Annalise Rasmussen

Personal information
- Date of birth: 23 May 2005 (age 21)
- Place of birth: Gosford, New South Wales, Australia
- Position: Centre forward

Team information
- Current team: Toulouse (on loan from Juventus)
- Number: 9

Youth career
- 2016–2023: Central Coast Mariners

Senior career*
- Years: Team / Apps / (Gls)
- 2023–2026: Central Coast Mariners / 62 / (20)
- 2026–: Juventus / 1 / (1)
- 2026–: → Toulouse (loan) / 3 / (1)

International career^{‡}
- 2025–: Australia U23 / 2 / (0)

= Annalise Rasmussen =

Australian soccer player (born 2005)

Annalise Rasmussen (/af/ RAS-muus-ən; born 23 May 2005) is an Australian soccer player who plays as a forward for Première Ligue club Toulouse, on loan from Serie A Femminile club Juventus and the Australia under-23 national team. She previously played for A-League Women club Central Coast Mariners.

==Early life==
Rasmussen was born on 23 May 2005 in Gosford, New South Wales, to a Cook Islander father and a South African mother. She graduated from Central Coast Mariners Academy in 2022, which she first joined at 11 years old. With the team, she competed in the National Premier Leagues NSW Women's (NPL NSW Women's) for seven years. Growing up, she dreamed of representing Australia at an international level.

==Club career==

===Central Coast Mariners===
A Central Coast Mariners Academy graduate, Rasmussen was promoted to Central Coast Mariners (CCM) senior team in October 2022 ahead of the 2023–24 season, in which the club would return to the A-League Women after a 14-year hiatus. She was the club's first signing when the team re-entered the competition.
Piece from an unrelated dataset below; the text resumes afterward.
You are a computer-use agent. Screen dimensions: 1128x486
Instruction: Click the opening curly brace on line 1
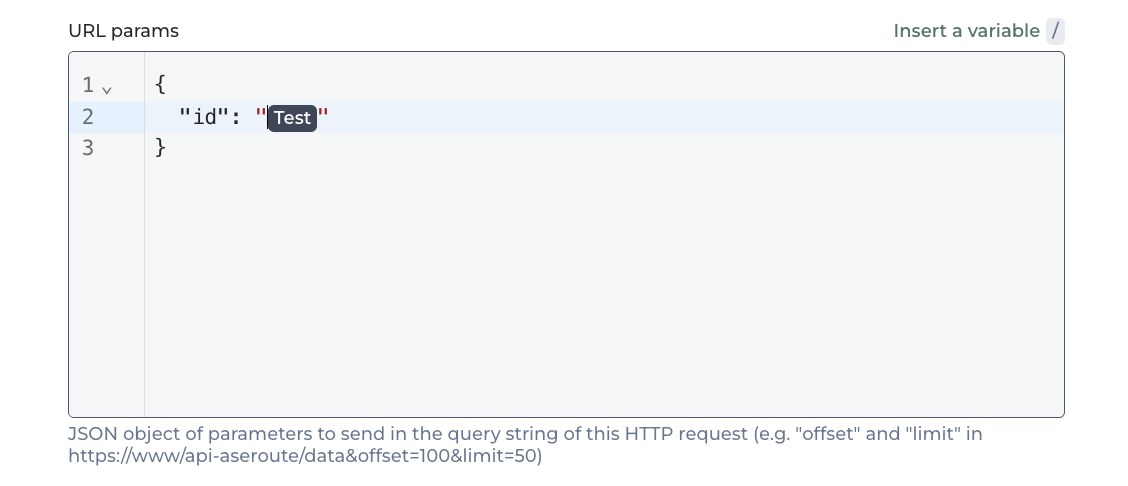coord(161,85)
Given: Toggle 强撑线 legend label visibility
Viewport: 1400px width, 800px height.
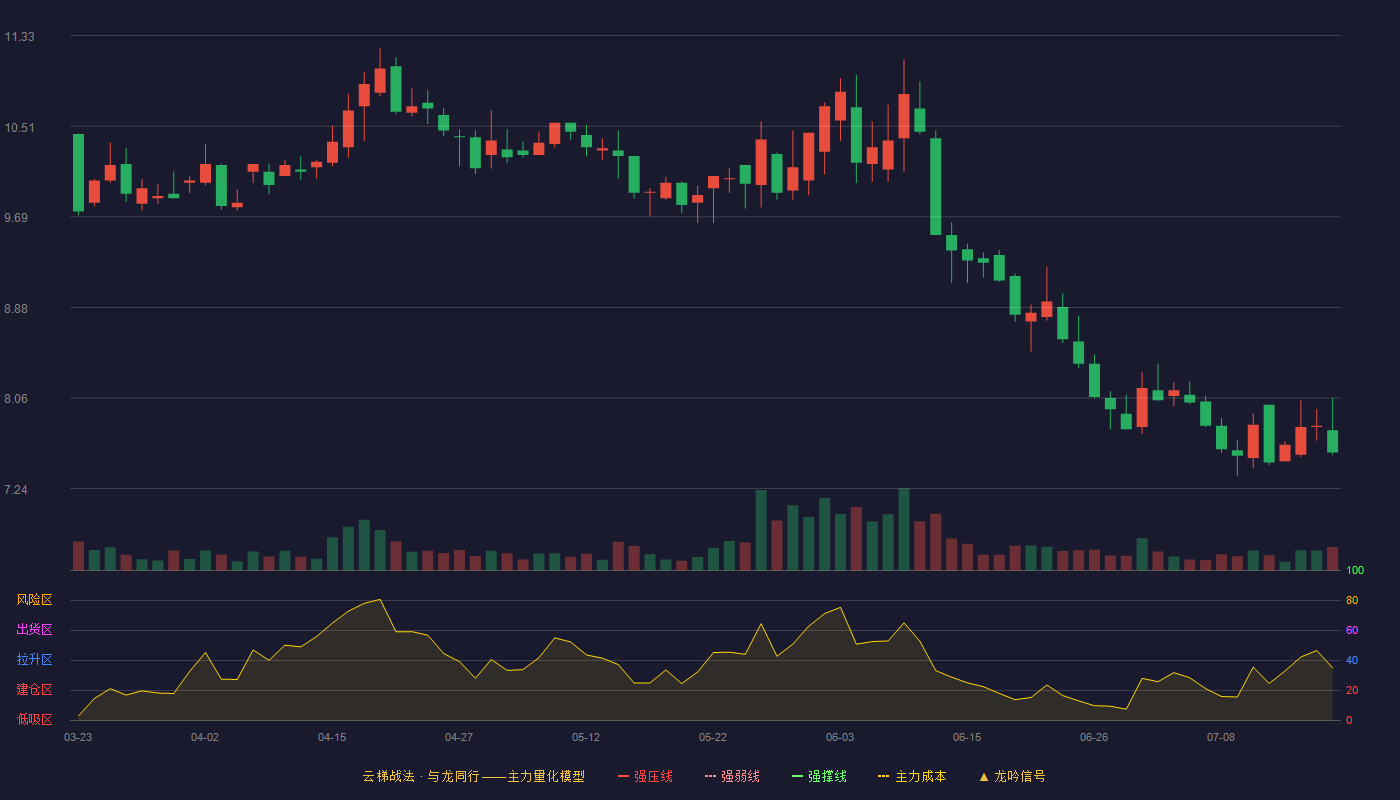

Rasmussen made her debut for CCM on 14 October 2023 (aged 18) in the opening round, starting in a 1–0 home defeat to rivals Newcastle Jets in the F3 Derby in front of 5,735 fans at Central Coast Stadium. In August 2024, Rasmussen signed a two-year contract extension until 2026.

Rasmussen kicked CCM's 100th goal in the A-League for their 2–1 victory against Brisbane Roar in March 2025. She was a member of the CCM team that won the 2025 A-League Women grand final on 18 May at Melbourne Rectangular Stadium, where they defeated Melbourne Victory 5–4 on penalties after a 1–1 draw after extra time. The win was regarded as one of the greatest upsets in the competition's history, and was the first A-League Women grand final to be determined by a penalty shootout.

In February 2026, Rasmussen departed the club to join Serie A Femminile side Juventus on a club record fee.

===Juventus===
Rasmussen moved to Italy and joined Serie A Femminile club Juventus in February 2026, during the 2025–26 season. She became the first Australian to ever sign for the club. Due to being stranded in Doha, Qatar (a stopover on her connecting flight) due to the 2026 Iran War, Rasmussen's arrival in Turin was delayed until March. She made her début for the club on 17 May 2026 (the final day of the Serie A season), starting her first match and scoring her first goal in a 3–1 win over Parma at the Stadio Il Noce in Noceto.

===Toulouse===
Seeking more game time, Rasmussen moved to France and went on loan to Première Ligue club Toulouse for the 2026–27 season, becoming the club's ninth new signing of the season. She made her competitive début for the club in the first match of the season on 5 September 2026, coming on as a substitute in a 5–1 away defeat to Montpellier at the Stade Mama Ouattara in Montpellier. She made her starting début in the second match of the season on 12 September 2026, playing the entirety of a 2–1 home defeat to Le Havre at the Stadium de Toulouse in Toulouse. In the third match of the season on 19 September 2026, she scored her first goal for the club, scoring the opening goal in a 2–2 draw away with Lens at the Stade François Blin in Avion.

==International career==
Rasmussen received her first international call-up in August 2025 when she was selected by Joe Palatsides as part of Australia's 22-player squad that won the 2025 ASEAN Women's Championship in Vietnam. The squad consisted entirely of under-23 players playing in the A-League Women, and competed against senior national teams from the ASEAN Football Federation (AFF).

Rasmussen made her debut on 7 August, when she started in the opening group stage match against Myanmar, which the U23 Matildas lost 2–1. On 10 August, she again started in a 1–0 win over the Philippines on the second day of the group stage. However, she was then benched in Australia's 9–0 win over East Timor on the final day of the group stage (the team's biggest ever win), then again in the U23 Matildas' 2–1 semi-final win over hosts Vietnam, and once again in the final, in which Australia was victorious, winning 1–0 over Myanmar to claim the under-23's first ever ASEAN Women's Championship title.